→ **Exercise goal**:
Extract each line of the listing below and reproduce it word for word, with nothing altered.

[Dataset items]
※ ※ ※
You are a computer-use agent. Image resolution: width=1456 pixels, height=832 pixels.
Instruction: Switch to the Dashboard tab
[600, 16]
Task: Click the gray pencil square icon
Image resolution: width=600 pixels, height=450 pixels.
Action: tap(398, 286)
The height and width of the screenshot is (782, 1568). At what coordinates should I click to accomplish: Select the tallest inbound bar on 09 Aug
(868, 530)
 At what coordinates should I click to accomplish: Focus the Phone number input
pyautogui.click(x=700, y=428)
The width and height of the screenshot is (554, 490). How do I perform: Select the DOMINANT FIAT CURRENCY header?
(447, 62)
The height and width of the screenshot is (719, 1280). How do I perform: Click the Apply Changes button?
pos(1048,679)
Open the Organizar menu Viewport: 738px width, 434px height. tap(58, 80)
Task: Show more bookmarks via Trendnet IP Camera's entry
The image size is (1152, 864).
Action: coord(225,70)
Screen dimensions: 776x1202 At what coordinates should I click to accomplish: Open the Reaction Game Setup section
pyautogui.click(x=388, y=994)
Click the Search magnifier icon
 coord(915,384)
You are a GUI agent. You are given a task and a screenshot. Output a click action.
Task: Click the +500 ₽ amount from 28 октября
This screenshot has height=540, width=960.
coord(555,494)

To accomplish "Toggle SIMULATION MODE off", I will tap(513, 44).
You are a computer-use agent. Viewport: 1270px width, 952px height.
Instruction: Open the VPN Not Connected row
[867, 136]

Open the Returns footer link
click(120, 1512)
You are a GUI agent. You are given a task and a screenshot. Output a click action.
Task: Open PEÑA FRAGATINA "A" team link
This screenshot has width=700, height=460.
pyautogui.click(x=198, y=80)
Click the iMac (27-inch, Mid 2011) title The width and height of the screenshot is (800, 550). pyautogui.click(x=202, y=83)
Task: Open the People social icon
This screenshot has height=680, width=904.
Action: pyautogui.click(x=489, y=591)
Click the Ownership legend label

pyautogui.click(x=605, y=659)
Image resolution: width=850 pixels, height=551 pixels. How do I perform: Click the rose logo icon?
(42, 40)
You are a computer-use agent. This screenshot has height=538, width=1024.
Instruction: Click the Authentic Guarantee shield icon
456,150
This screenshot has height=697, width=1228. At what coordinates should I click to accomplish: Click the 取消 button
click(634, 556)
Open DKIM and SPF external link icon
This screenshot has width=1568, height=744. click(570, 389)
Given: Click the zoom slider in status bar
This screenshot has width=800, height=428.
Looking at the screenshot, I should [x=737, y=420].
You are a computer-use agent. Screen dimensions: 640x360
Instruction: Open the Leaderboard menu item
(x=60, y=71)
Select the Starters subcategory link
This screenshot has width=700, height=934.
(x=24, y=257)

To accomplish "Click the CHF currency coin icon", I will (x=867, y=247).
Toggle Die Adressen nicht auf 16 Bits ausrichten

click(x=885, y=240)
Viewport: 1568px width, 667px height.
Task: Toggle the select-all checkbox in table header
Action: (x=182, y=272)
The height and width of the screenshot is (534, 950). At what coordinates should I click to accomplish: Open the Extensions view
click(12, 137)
※ ※ ※
→ **Result for this task**:
You are a computer-use agent. Image resolution: width=1456 pixels, height=832 pixels.
Instruction: Switch to the Dashboard tab
[600, 16]
Task: Click the gray pencil square icon
Image resolution: width=600 pixels, height=450 pixels.
Action: tap(398, 286)
The height and width of the screenshot is (782, 1568). At what coordinates should I click to accomplish: Select the tallest inbound bar on 09 Aug
(868, 530)
 At what coordinates should I click to accomplish: Focus the Phone number input
pyautogui.click(x=700, y=428)
The width and height of the screenshot is (554, 490). How do I perform: Select the DOMINANT FIAT CURRENCY header?
(447, 62)
The height and width of the screenshot is (719, 1280). How do I perform: Click the Apply Changes button?
pos(1048,679)
Open the Organizar menu Viewport: 738px width, 434px height. tap(58, 80)
Task: Show more bookmarks via Trendnet IP Camera's entry
The image size is (1152, 864).
Action: coord(225,70)
Screen dimensions: 776x1202 At what coordinates should I click to accomplish: Open the Reaction Game Setup section
pyautogui.click(x=388, y=994)
Click the Search magnifier icon
 coord(915,384)
You are a GUI agent. You are given a task and a screenshot. Output a click action.
Task: Click the +500 ₽ amount from 28 октября
This screenshot has height=540, width=960.
coord(555,494)

To accomplish "Toggle SIMULATION MODE off", I will tap(513, 44).
You are a computer-use agent. Viewport: 1270px width, 952px height.
Instruction: Open the VPN Not Connected row
[867, 136]

Open the Returns footer link
click(120, 1512)
You are a GUI agent. You are given a task and a screenshot. Output a click action.
Task: Open PEÑA FRAGATINA "A" team link
This screenshot has width=700, height=460.
pyautogui.click(x=198, y=80)
Click the iMac (27-inch, Mid 2011) title The width and height of the screenshot is (800, 550). pyautogui.click(x=202, y=83)
Task: Open the People social icon
This screenshot has height=680, width=904.
Action: pyautogui.click(x=489, y=591)
Click the Ownership legend label

pyautogui.click(x=605, y=659)
Image resolution: width=850 pixels, height=551 pixels. How do I perform: Click the rose logo icon?
(42, 40)
You are a computer-use agent. This screenshot has height=538, width=1024.
Instruction: Click the Authentic Guarantee shield icon
456,150
This screenshot has height=697, width=1228. At what coordinates should I click to accomplish: Click the 取消 button
click(634, 556)
Open DKIM and SPF external link icon
This screenshot has width=1568, height=744. click(570, 389)
Given: Click the zoom slider in status bar
This screenshot has width=800, height=428.
Looking at the screenshot, I should [x=737, y=420].
You are a computer-use agent. Screen dimensions: 640x360
Instruction: Open the Leaderboard menu item
(x=60, y=71)
Select the Starters subcategory link
This screenshot has width=700, height=934.
(x=24, y=257)

To accomplish "Click the CHF currency coin icon", I will (x=867, y=247).
Toggle Die Adressen nicht auf 16 Bits ausrichten

click(x=885, y=240)
Viewport: 1568px width, 667px height.
Task: Toggle the select-all checkbox in table header
Action: (x=182, y=272)
The height and width of the screenshot is (534, 950). At what coordinates should I click to accomplish: Open the Extensions view
click(12, 137)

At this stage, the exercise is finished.